The 20 billion Central African francs ($43 million equivalent), five-year tenor bond will be listed on the regional exchange in Libreville and on the Doula Stock Exchange. It will be tax-exempt in all six countries in the Economic and Monetary Community of the Central African zone. The countries are Cameroon, Central African Republic, Chad, Congo, Equatorial Guinea, and Gabon. All proceeds will be reinvested in the zone.

IFC's timing is quite prescient. As the recovery from the crisis continues to be lopsided, strongly favoring emerging markets, there should be substantial outside investor interest in these types local-currency bonds (see previous post).

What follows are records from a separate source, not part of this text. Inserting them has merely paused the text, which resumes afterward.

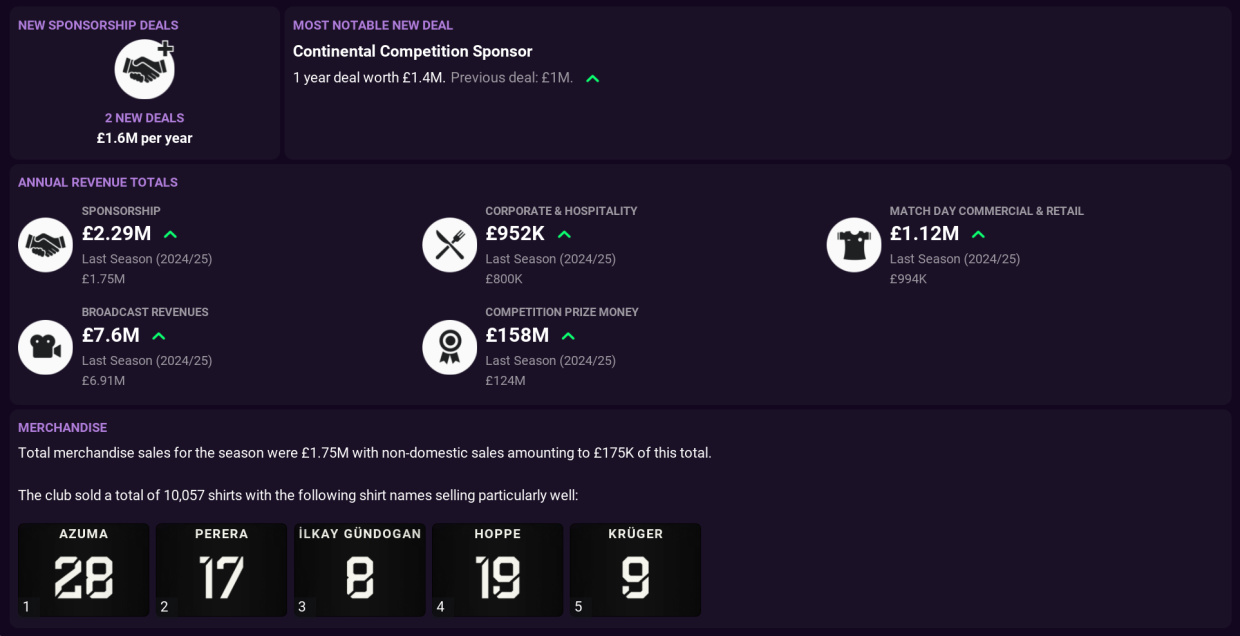
Task: Click the Competition Prize Money rosette icon
Action: pyautogui.click(x=449, y=347)
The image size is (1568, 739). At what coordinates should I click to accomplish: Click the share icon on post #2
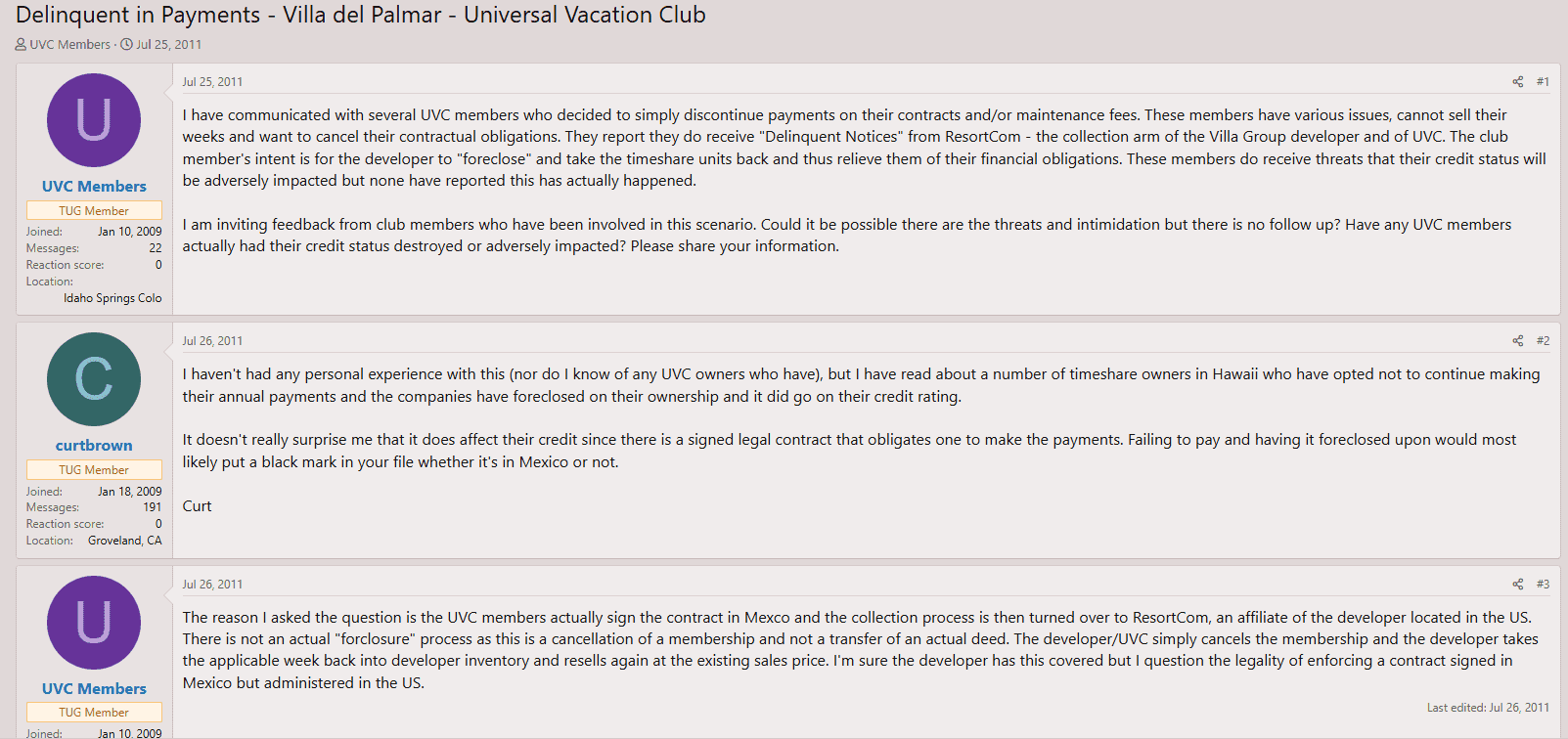[1517, 341]
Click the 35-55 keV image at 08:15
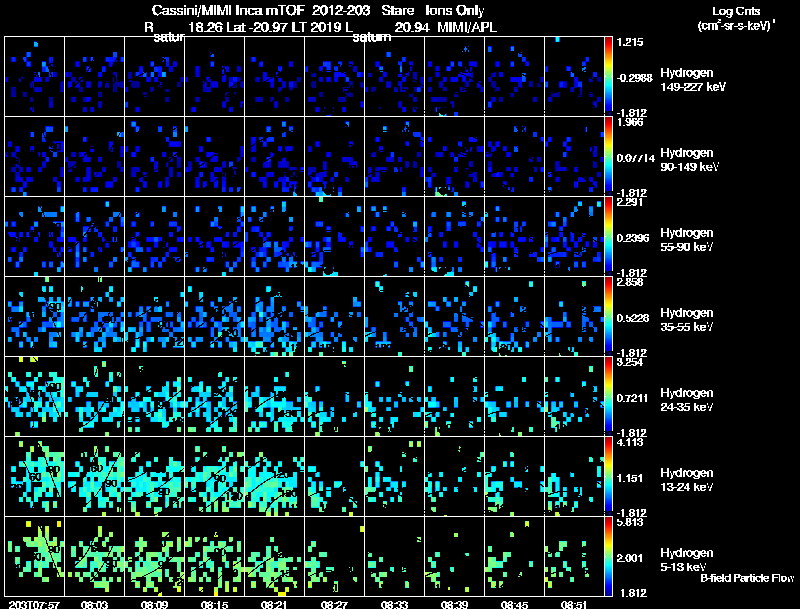The height and width of the screenshot is (609, 800). pos(214,316)
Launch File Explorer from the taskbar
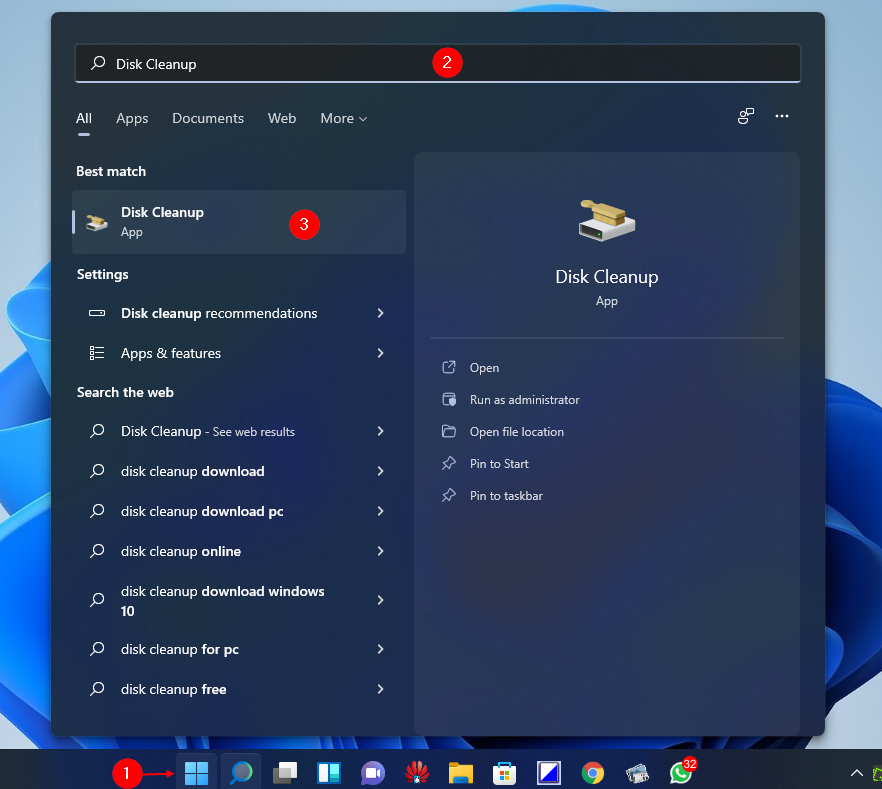 tap(460, 773)
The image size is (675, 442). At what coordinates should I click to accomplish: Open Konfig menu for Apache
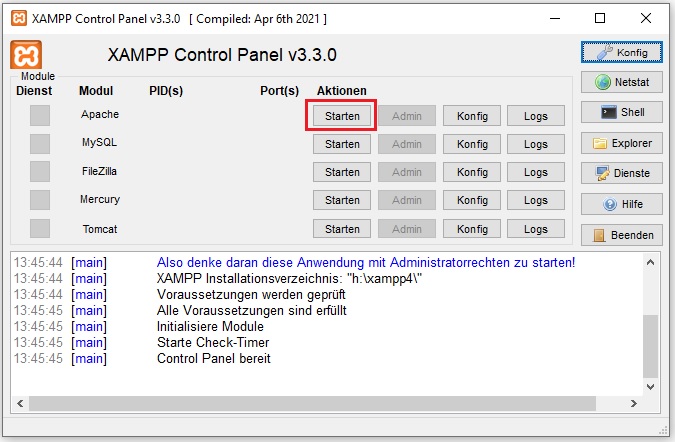pyautogui.click(x=472, y=116)
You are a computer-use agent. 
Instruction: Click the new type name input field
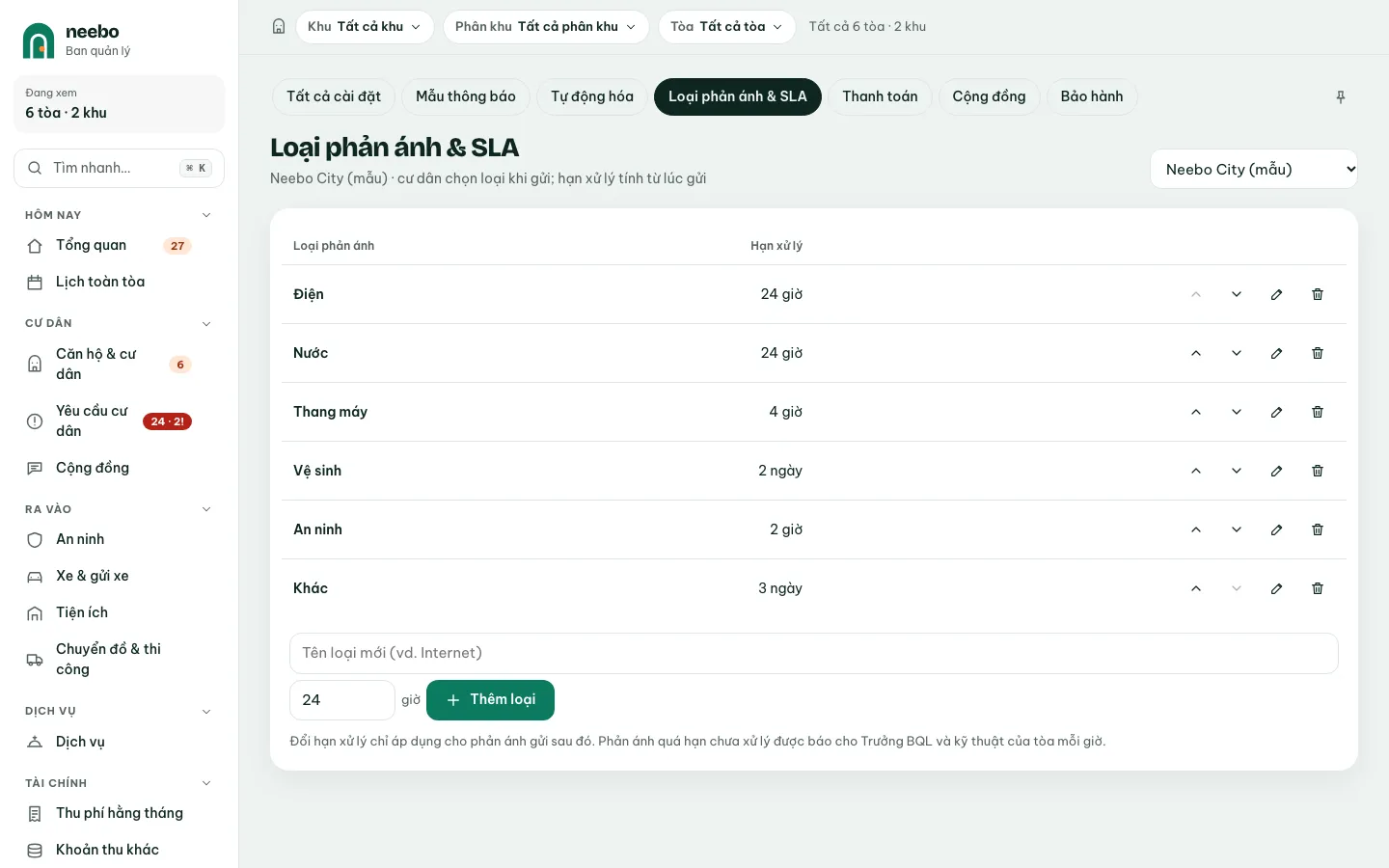814,653
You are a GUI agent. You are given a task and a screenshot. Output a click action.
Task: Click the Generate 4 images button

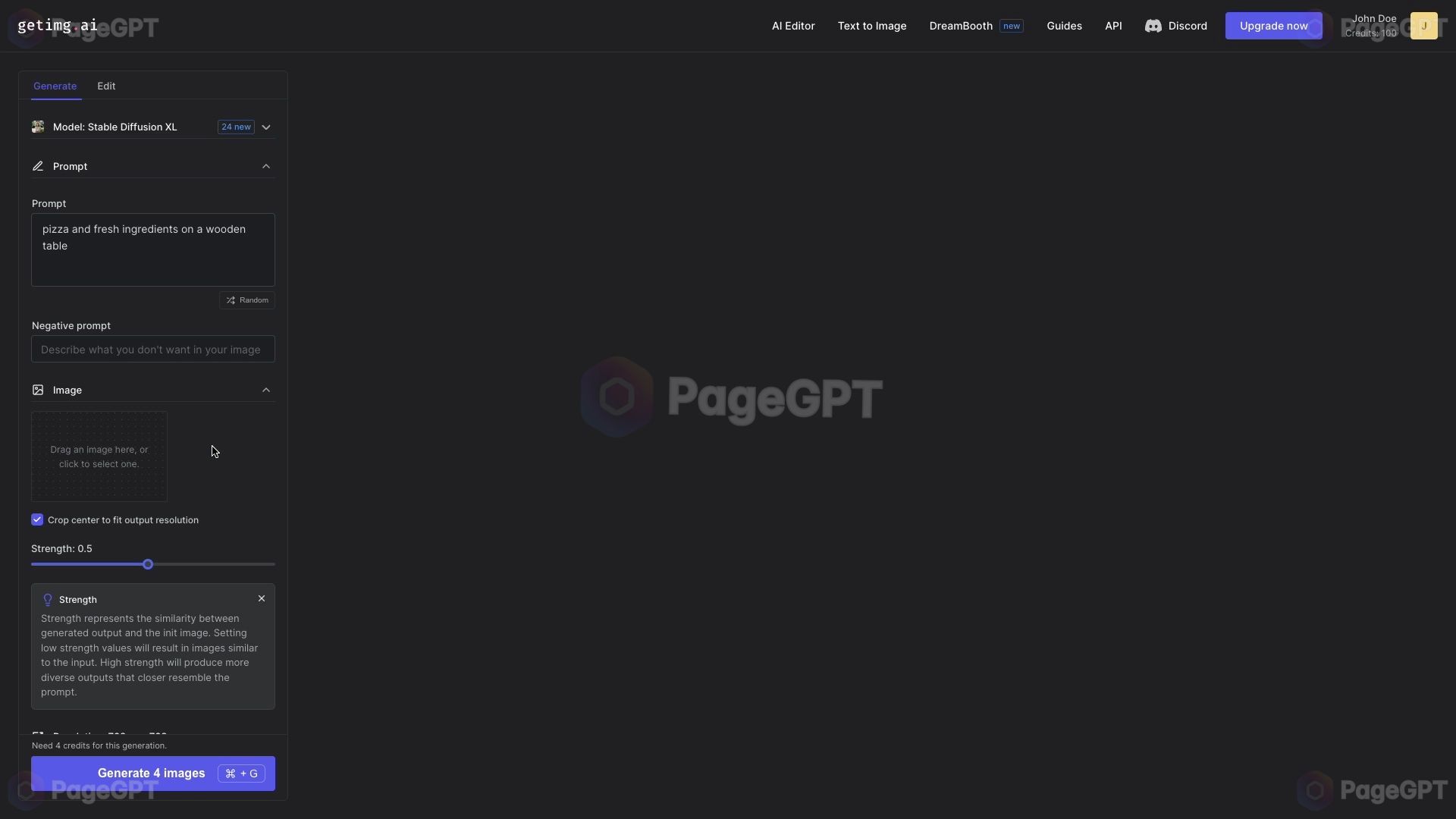[152, 773]
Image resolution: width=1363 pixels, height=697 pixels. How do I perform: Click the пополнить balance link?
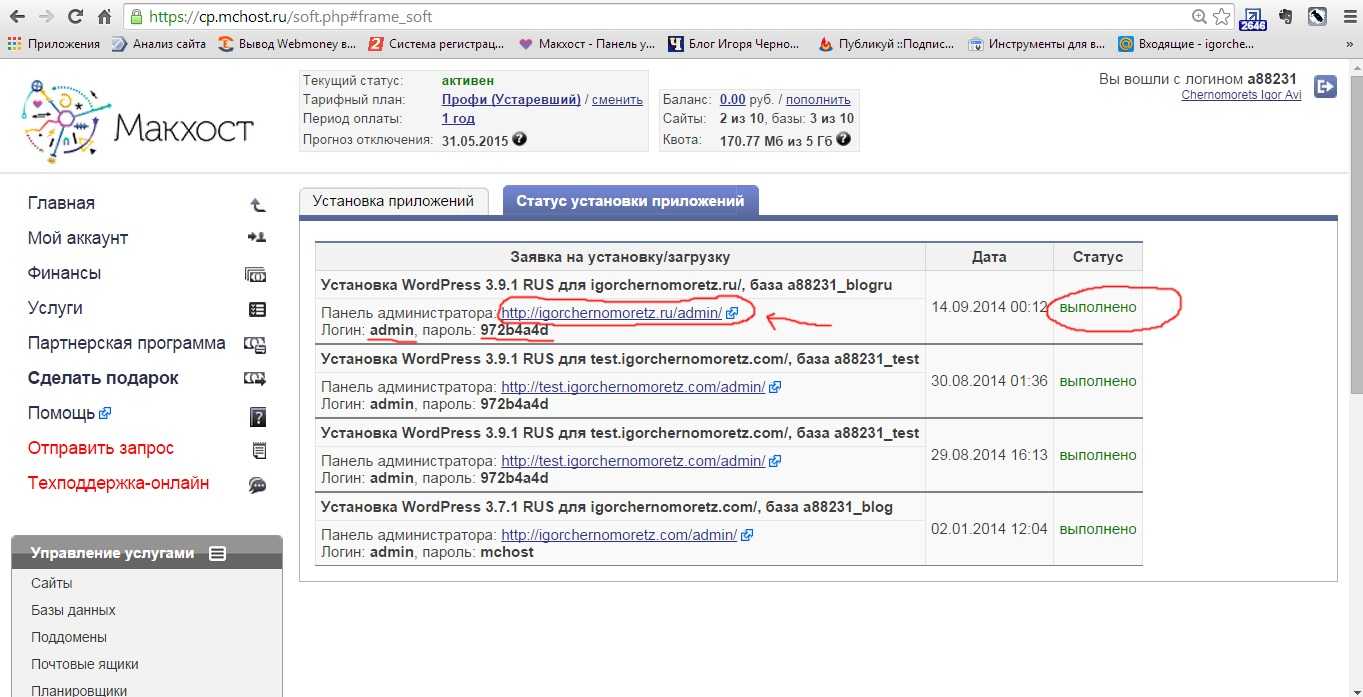tap(818, 100)
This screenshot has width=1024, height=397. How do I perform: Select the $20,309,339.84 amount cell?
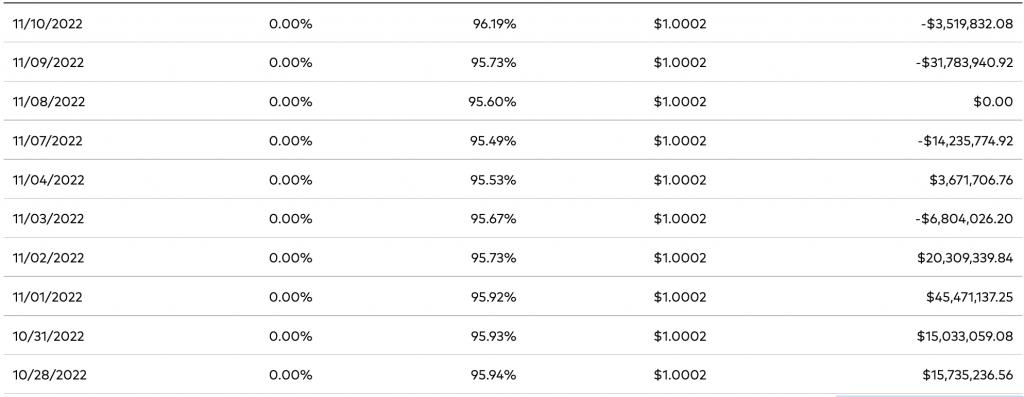pyautogui.click(x=965, y=258)
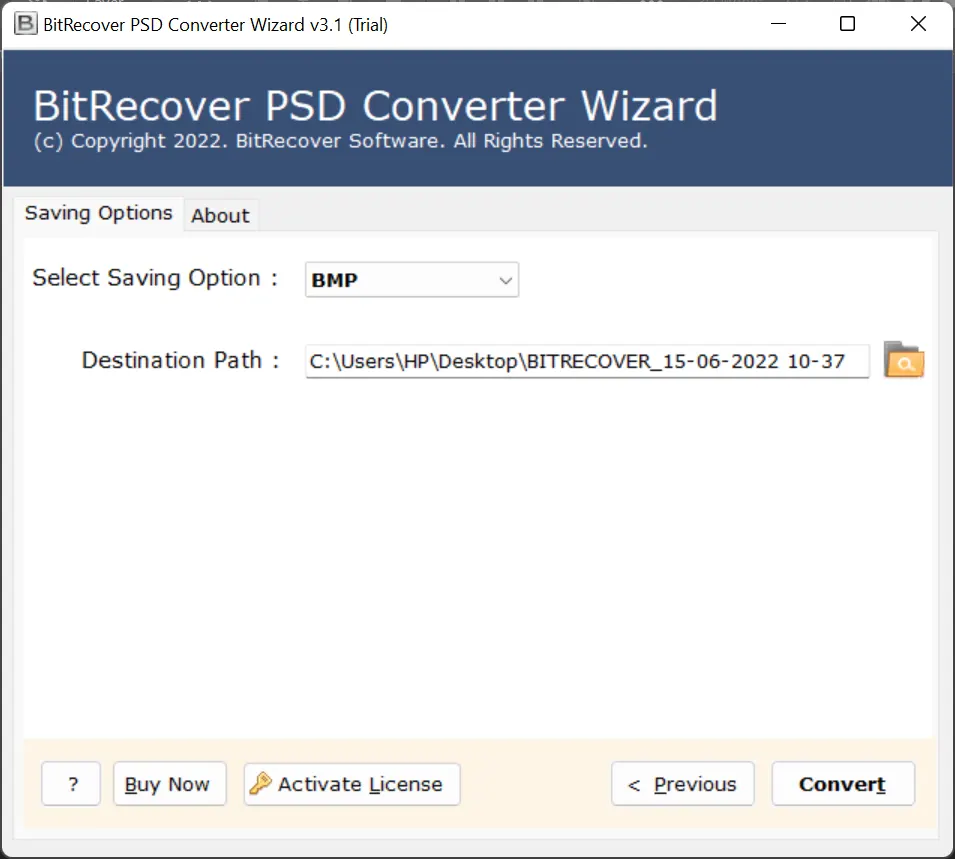Image resolution: width=955 pixels, height=859 pixels.
Task: Maximize the wizard window
Action: 847,22

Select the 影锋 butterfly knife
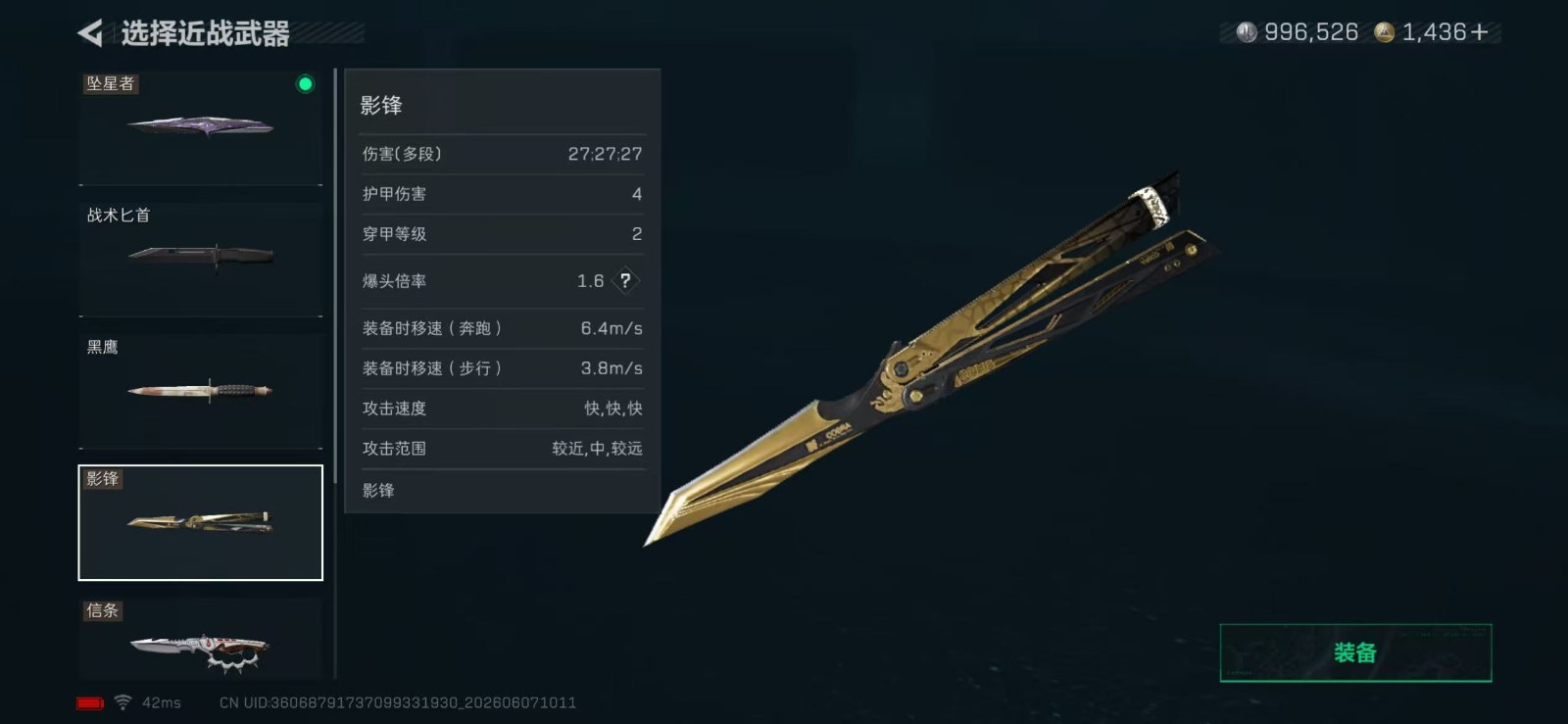[x=201, y=522]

Furthermore, increased dollar volatility will enhance the attractiveness of local currency bonds in two ways. First, judging by the market's negative reaction to Ben Bernanke's dollar reassurances, foreign investors should be more willing to take on local currency risk, as they remain convinced that dollar depreciation will continue for some time.

Second, while foreign investors seem sanguine about the dollar's weakness, local investors from fragile emerging markets, such as those in Central Africa, are more likely to recall the dollar's upside potential. Should another crisis occur, triggering a flight to safety along the lines of what we saw in the aftermath of last year's crisis, emerging market currencies will be the first to fall. Local currency bonds offer a layer of insurance against the damage that such a precipitous outflow of capital can cause, making them an attractive option for local businesses and investors alike.